- _Your objective_
Send back every record word for word, with nothing missing.

- _Excerpted records_

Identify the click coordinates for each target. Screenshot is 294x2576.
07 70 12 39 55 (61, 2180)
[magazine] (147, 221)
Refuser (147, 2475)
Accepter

- _Expected answer_
Identify the click coordinates for each target. Screenshot is 294x2576.
07 70 12 39 55 (61, 2180)
[magazine] (147, 221)
Refuser (147, 2475)
Accepter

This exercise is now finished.